Les inspecteurs du maire avaient passé la journée à arpenter les champs afin de constater les dégâts que les intempéries avaient infligés aux cultures de maïs et de blé.
— Certaines parcelles peuvent être sauvées, dit-il, toujours optimiste. Le grain que nous avons planté est résistant ; beaucoup de champs s’en remettront.
Deux troupeaux de chèvres s’étaient échappés de leur enclos et dispersés dans les champs alentour, occasionnant autant de dommages que les trombes d’eau. Les chèvres étaient les seules créatures capables de digérer les plantes indigènes. Les bactéries symbiotiques de leur appareil digestif transformaient les mousses et l’herbage corviens en masse nutritive. Elles fournissaient ainsi le lait et la viande qui auraient été trop chers à importer, même en temps normal.
Un homme prit la parole.
— Cela se produit à chaque saison des tempêtes, Sam. Je suggère de construire des bâches en polymère transparent, qui laisseront passer la lumière du soleil tout en protégeant les plantes du pilonnage de la pluie.

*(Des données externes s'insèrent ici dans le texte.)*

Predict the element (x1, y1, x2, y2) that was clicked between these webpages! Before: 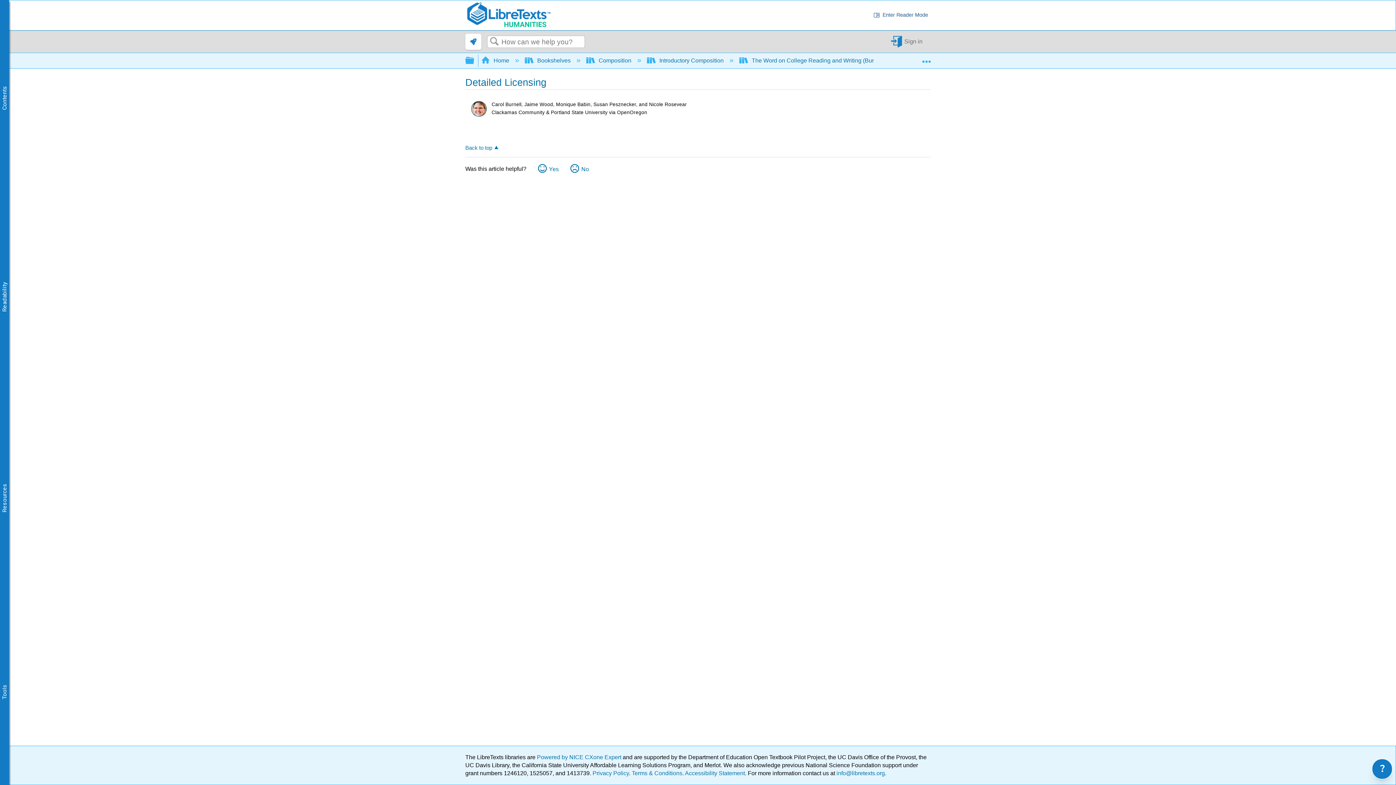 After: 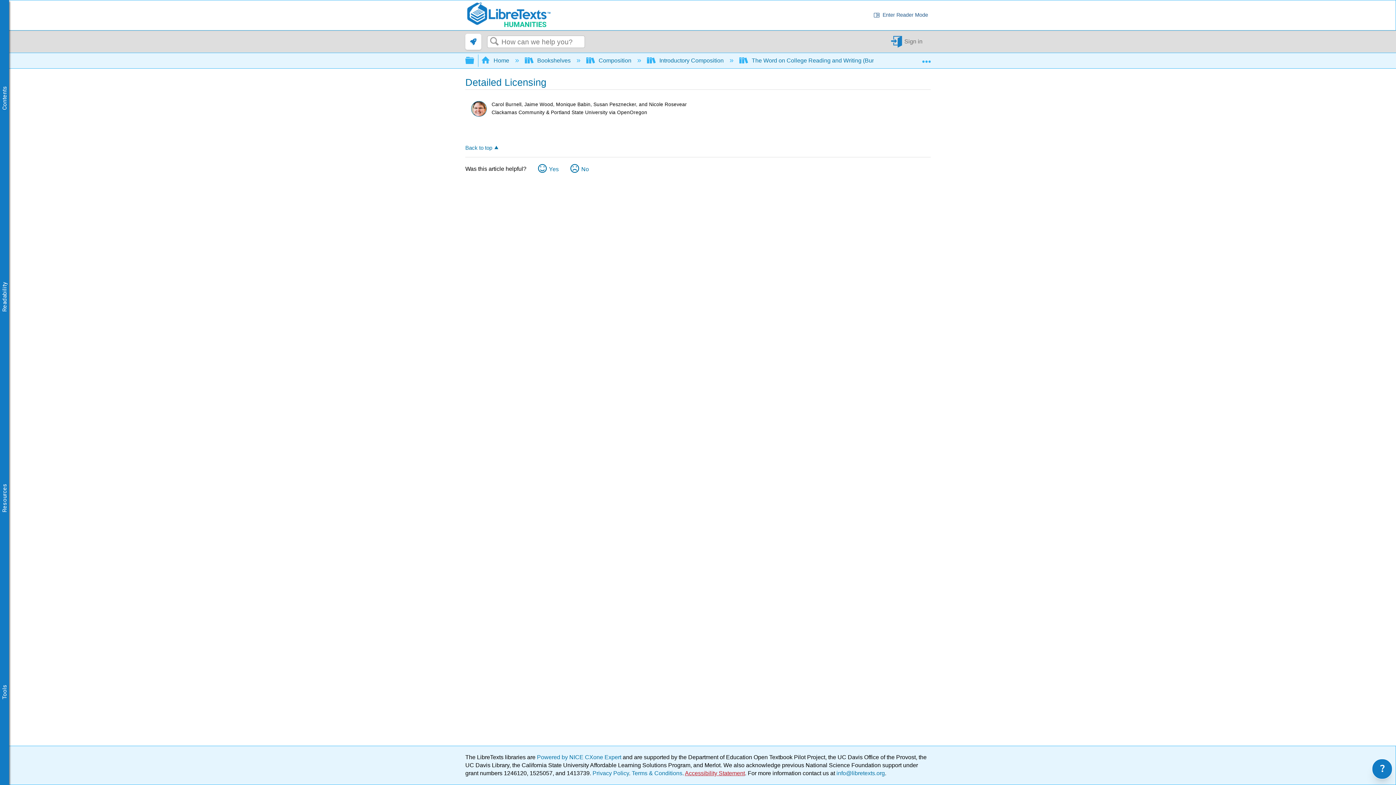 Action: label: Accessibility Statement bbox: (685, 770, 745, 776)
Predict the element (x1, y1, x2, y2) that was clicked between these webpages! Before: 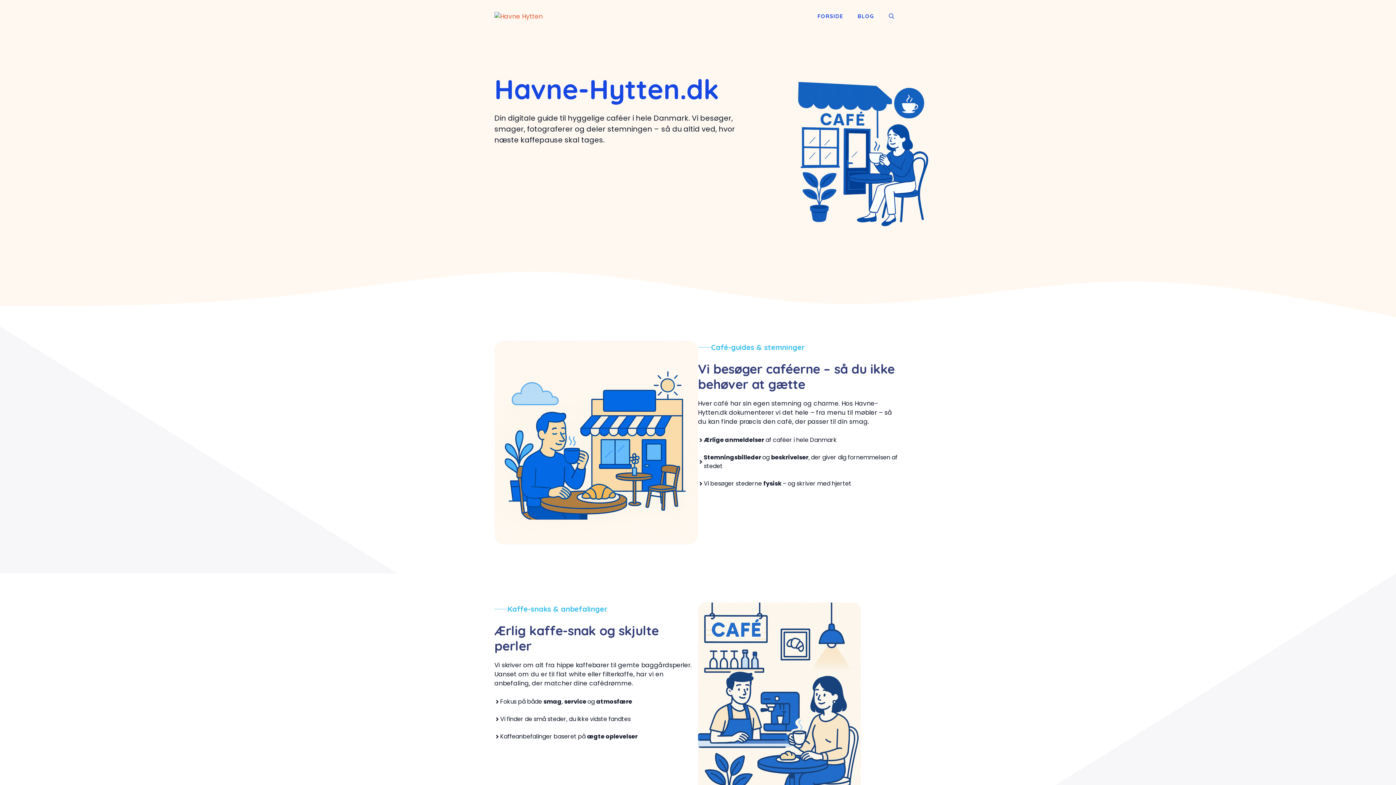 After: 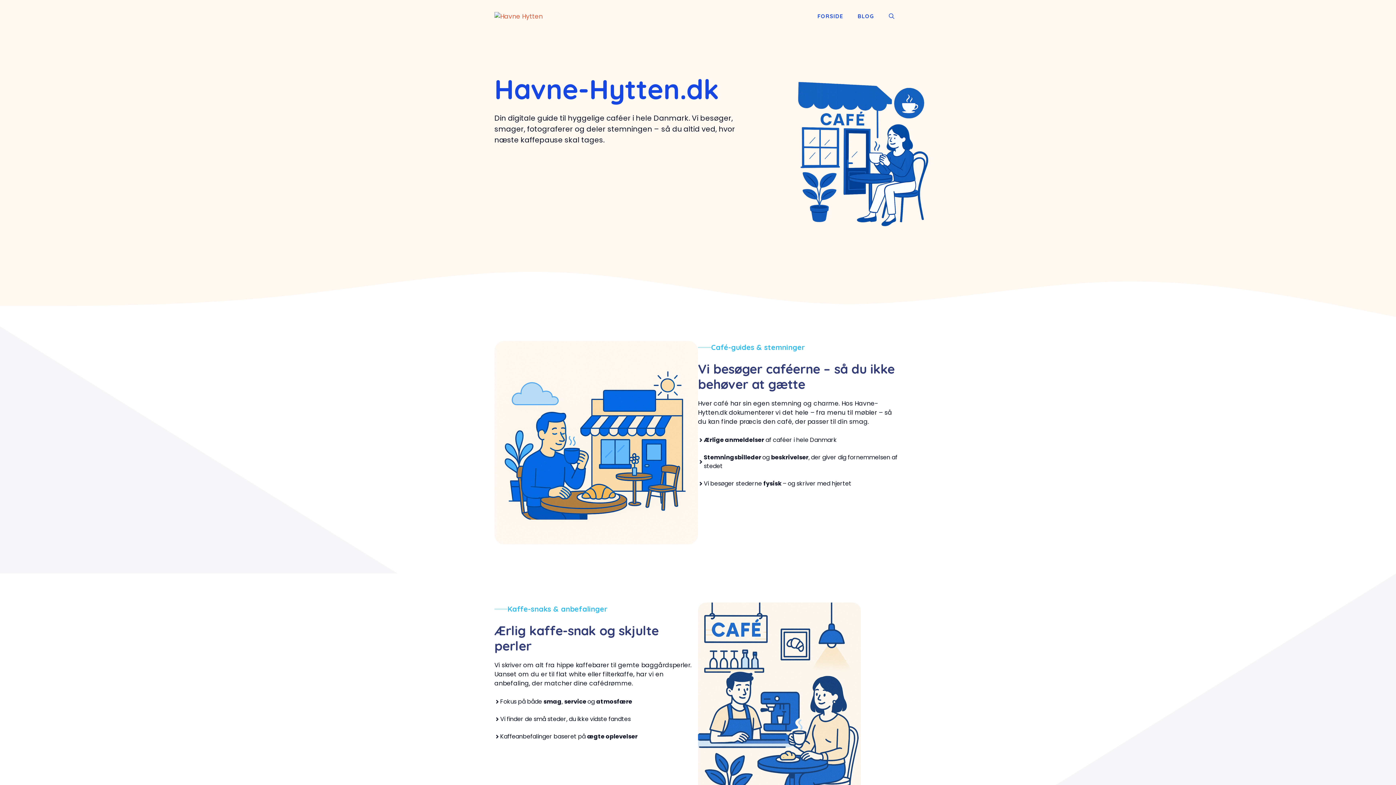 Action: bbox: (810, 7, 850, 25) label: FORSIDE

Le maire haussa les épaules.
— Ça vaut le coup d’essayer.
Des cris d’approbation s’élevèrent, mais Beneto se demanda où ils pourraient obtenir leur film polymère. Corvus possédait des mines et des raffineries de métaux dans le nord, mais aucune industrie manufacturière.
La discussion se poursuivit pendant plus d’une heure, puis Hendy demanda à Beneto de leur fournir un résumé des nouvelles. Le prêtre Vert formait un véritable pont entre la colonie et le reste du Bras spiral en établissant le rapport des événements captés par télien. C’était une tentative en vue d’apporter un peu de normalité au milieu de ce chaos. Les colons s’intéressaient à tout ce qui se passait dans la galaxie, en particulier à la guerre.
— Les hydrogues ont détruit une mission envoyée sur Dasra, annonça Beneto. Aucun survivant. (L’assistance grommela, au fait de la menace. Nombreux étaient ceux qui comptaient de la famille sur Terre ou des parents servant dans les FTD.) La planète Yreka est toujours sous embargo, jusqu’à ce que les colons cessent leur insurrection. Le général Lanyan rapporte très peu de pertes jusqu’à présent, et les vaisseaux des FTD se contentent de patienter. (Il soupira.) En outre, les robots klikiss ont offert de contribuer à l’effort de guerre. L’un d’eux s’est porté volontaire pour être démantelé afin que les cybernéticiens puissent étudier son fonctionnement.
Un vieux fermier l’interrompit.
— Je voudrais savoir si ces robots klikiss vont m’aider à rassembler mes chèvres. Parce que sinon, je ferais mieux d’y retourner. (Plus concerné par ses propres problèmes que par la politique, il toisa du regard les autres représentants présents.) Et si quelqu’un ici pouvait me donner un coup de main, c’est sûr que j’apprécierais.
Les colons formèrent des groupes de volontaires qui partirent consolider les maisons et rassembler les troupeaux, laissant de côté les nouvelles de la guerre.